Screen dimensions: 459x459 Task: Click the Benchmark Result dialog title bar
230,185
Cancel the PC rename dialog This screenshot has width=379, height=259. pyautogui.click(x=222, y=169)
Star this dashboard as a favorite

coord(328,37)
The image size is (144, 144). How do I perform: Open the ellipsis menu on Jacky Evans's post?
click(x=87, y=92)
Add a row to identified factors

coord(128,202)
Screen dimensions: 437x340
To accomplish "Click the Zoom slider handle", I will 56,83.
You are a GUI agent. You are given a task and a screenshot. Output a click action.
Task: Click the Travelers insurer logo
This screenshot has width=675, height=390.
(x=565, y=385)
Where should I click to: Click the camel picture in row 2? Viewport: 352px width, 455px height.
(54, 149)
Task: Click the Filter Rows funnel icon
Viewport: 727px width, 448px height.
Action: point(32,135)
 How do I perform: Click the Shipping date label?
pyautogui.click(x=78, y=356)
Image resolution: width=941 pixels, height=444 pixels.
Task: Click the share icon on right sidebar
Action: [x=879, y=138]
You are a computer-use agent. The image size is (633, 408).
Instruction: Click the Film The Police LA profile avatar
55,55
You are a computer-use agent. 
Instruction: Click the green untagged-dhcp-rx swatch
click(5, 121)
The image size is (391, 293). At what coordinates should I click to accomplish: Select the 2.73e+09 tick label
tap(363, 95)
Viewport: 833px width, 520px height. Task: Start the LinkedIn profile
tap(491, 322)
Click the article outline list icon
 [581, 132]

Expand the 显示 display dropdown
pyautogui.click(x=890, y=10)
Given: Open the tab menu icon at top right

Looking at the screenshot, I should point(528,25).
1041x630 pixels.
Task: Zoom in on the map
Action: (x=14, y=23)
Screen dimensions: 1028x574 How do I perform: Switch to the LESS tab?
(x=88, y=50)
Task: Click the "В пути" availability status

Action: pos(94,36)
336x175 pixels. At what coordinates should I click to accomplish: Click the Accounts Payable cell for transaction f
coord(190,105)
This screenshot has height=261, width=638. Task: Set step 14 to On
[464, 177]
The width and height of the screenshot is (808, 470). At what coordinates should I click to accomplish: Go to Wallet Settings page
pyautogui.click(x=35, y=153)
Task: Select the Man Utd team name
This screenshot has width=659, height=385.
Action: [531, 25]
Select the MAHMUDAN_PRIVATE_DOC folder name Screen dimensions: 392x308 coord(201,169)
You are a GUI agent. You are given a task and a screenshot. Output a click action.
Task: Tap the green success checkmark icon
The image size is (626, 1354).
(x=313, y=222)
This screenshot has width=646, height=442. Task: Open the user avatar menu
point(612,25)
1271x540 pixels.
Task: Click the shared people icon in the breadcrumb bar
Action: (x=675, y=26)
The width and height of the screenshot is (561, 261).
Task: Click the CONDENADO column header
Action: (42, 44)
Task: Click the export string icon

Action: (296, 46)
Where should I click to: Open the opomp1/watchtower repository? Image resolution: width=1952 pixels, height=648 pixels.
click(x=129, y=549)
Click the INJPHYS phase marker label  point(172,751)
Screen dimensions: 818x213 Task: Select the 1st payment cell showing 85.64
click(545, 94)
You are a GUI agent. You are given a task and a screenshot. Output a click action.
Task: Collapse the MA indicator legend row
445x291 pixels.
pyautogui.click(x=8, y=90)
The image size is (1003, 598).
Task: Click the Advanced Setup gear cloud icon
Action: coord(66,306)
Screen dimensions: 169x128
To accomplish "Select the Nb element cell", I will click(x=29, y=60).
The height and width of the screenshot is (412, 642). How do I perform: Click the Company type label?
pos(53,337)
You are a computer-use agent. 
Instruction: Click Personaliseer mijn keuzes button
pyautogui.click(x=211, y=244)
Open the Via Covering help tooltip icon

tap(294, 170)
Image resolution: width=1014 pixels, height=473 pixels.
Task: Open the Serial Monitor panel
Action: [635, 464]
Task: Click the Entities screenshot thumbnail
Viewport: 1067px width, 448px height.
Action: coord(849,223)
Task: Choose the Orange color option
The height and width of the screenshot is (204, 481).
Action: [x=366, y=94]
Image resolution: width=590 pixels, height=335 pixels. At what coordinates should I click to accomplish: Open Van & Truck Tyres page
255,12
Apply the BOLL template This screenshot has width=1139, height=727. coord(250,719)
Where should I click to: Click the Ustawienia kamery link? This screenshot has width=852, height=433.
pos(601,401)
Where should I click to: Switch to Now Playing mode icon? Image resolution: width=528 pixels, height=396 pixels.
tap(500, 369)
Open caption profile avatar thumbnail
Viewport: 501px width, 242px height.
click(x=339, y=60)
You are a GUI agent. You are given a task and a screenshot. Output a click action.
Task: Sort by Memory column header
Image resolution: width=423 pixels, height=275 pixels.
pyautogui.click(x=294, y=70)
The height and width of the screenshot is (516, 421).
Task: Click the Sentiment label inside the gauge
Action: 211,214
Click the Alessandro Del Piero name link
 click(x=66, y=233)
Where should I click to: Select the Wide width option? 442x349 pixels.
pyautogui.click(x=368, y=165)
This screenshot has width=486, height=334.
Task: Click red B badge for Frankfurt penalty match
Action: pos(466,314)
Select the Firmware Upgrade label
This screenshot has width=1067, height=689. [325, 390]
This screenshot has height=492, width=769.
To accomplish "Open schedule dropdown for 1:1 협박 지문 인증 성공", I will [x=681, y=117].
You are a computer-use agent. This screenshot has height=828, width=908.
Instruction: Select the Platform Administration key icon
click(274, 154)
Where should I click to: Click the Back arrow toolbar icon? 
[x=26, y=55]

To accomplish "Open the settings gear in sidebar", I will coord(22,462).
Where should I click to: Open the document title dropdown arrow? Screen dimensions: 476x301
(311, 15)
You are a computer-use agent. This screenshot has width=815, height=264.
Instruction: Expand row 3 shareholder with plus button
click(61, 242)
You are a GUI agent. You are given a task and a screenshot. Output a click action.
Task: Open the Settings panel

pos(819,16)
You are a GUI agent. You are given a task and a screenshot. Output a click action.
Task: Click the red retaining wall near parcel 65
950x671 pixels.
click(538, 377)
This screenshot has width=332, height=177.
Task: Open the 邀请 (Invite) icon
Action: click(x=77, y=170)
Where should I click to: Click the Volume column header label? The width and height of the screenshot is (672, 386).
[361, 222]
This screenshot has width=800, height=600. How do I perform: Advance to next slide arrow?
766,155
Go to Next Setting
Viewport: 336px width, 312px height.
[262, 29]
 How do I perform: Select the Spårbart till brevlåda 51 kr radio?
----
ASSIGNMENT
Look above for the line that contains "Where should I click to: Open the opomp1/watchtower". Starting there, transcribe every line exactly until you have copied the line that contains "Task: Collapse the MA indicator legend row".

RESULT OF THE TASK
Where should I click to: Open the opomp1/watchtower repository? Image resolution: width=1952 pixels, height=648 pixels.
click(x=129, y=549)
Click the INJPHYS phase marker label  point(172,751)
Screen dimensions: 818x213 Task: Select the 1st payment cell showing 85.64
click(545, 94)
You are a GUI agent. You are given a task and a screenshot. Output a click action.
Task: Collapse the MA indicator legend row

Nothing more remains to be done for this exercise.